By Ben Guarino, The Washington Post.
Published: June 16, 2016, 12:10pm

It started as a tourist destination, but the main attraction soon overran the town. In a story that seems to channel the spirits of both Michael Crichton and Charlton Heston, a scheme by Chinese villagers to support the local economy with dozens of tame monkeys has gone horribly awry.

In 2003, over a span of nearly seven weeks, the residents of Xianfeng village lured dozens of macaque monkeys down from nearby mountains. Xianfeng is located in China’s Sichuan province, where another tourist attraction, Mount Emei, is famous for its monkeys.

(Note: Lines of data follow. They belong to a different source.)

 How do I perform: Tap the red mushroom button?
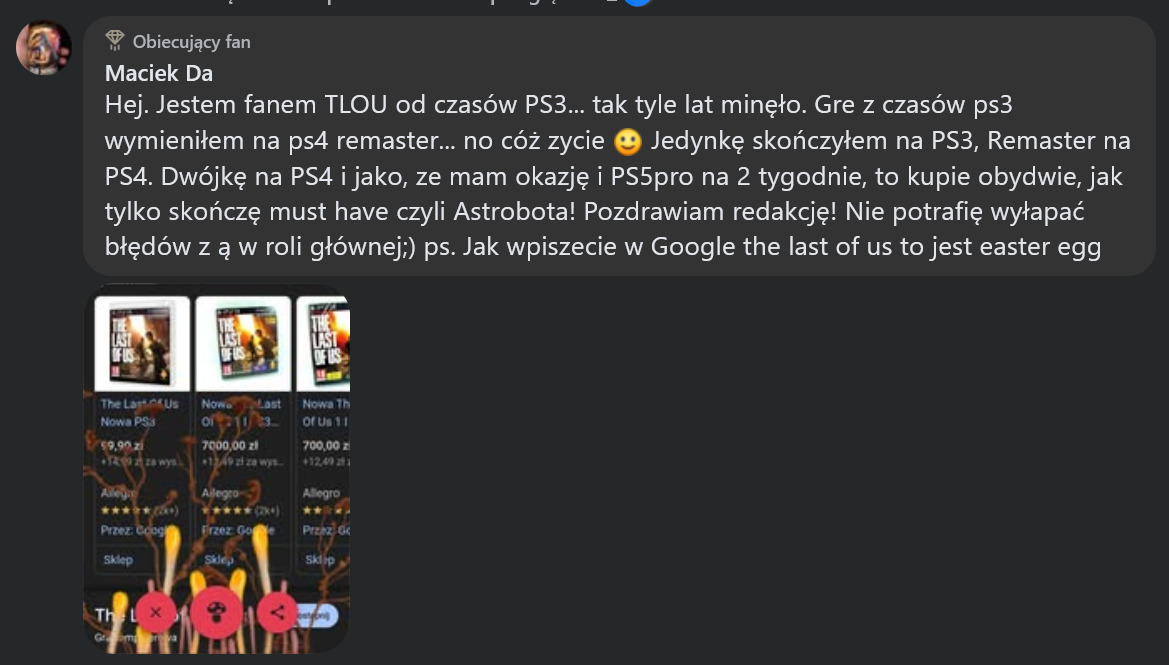point(217,613)
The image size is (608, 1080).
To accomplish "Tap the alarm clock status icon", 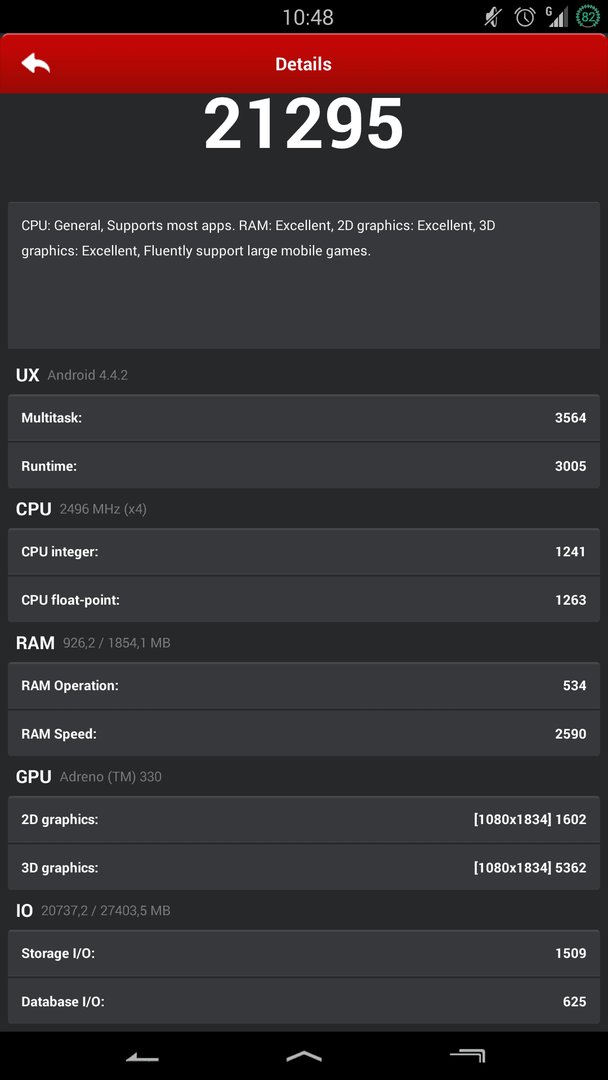I will point(525,17).
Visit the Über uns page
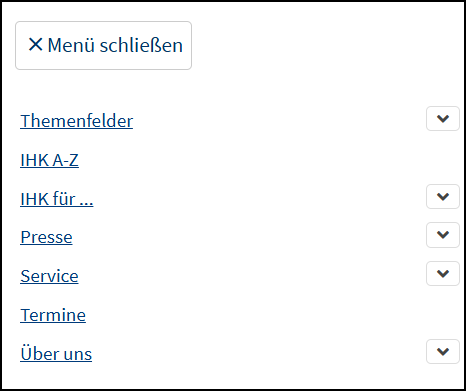Image resolution: width=466 pixels, height=391 pixels. pyautogui.click(x=56, y=354)
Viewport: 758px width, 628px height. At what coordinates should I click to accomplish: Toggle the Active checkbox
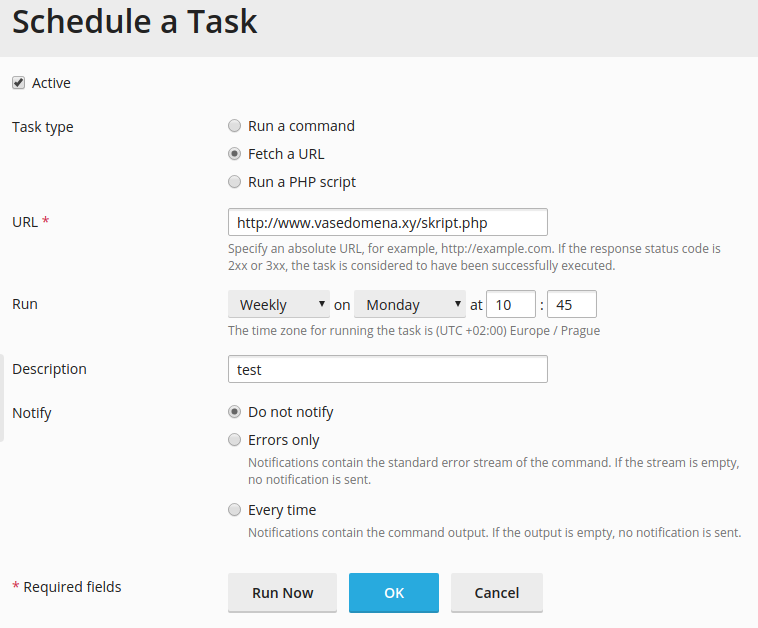pos(18,83)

The villagers were, perhaps, inspired by the mountainous monkey refuge, according to China’s CCTV News.

In the beginning, Xianfeng found success. Tourists flocked to see the monkeys, with investors following close behind.

“Every weekend and public holiday, the village welcomes thousands of visitors,” a stakeholder told CCTV.

But it would not last. After the death of lead investor Zhou Zhenggui in 2014, commercial support for the village dried up. Meanwhile, the monkey troop swelled to 600 animals, which began ransacking farms. (Where macaques are common, they can be pests; this presents a particular conundrum in northern India, where the animals are simultaneously icons of the God Hanuman as well as threats to the local Hindu farmers.)

Like humans, macaques are intelligent primates: Dario Maestripieri, a primatologist at the University of Chicago, once called the macaque “Machiavellian.” Also like humans, the monkeys can adapt to – and become nuisances in – diverse environments.

At Xianfeng the monkeys steal food, get into cacophonous fights and break into homes, CCTV News reports. On nearby Mount Emei, visitors to the monkeys’ habitat are now warned not to touch or feed the furry denizens, and to clutch valuables tightly as the animals have been known to abscond with objects and drape them from the treetops.

Even in urban Hong Kong, the macaques are not afraid of humans, nabbing food from human hands and convenience stores. One monkey led police on a two-day chase through the center of Tsim Sha Tsui, in what the South China Morning Post referred to as the “infamous 2001 Kowloon monkey chase.” The Hong Kong government has begun sterilizing the monkeys in the hopes of lowering the population.

Chinese wildlife authorities removed 300 monkeys from Xianfeng village. The other half still remain.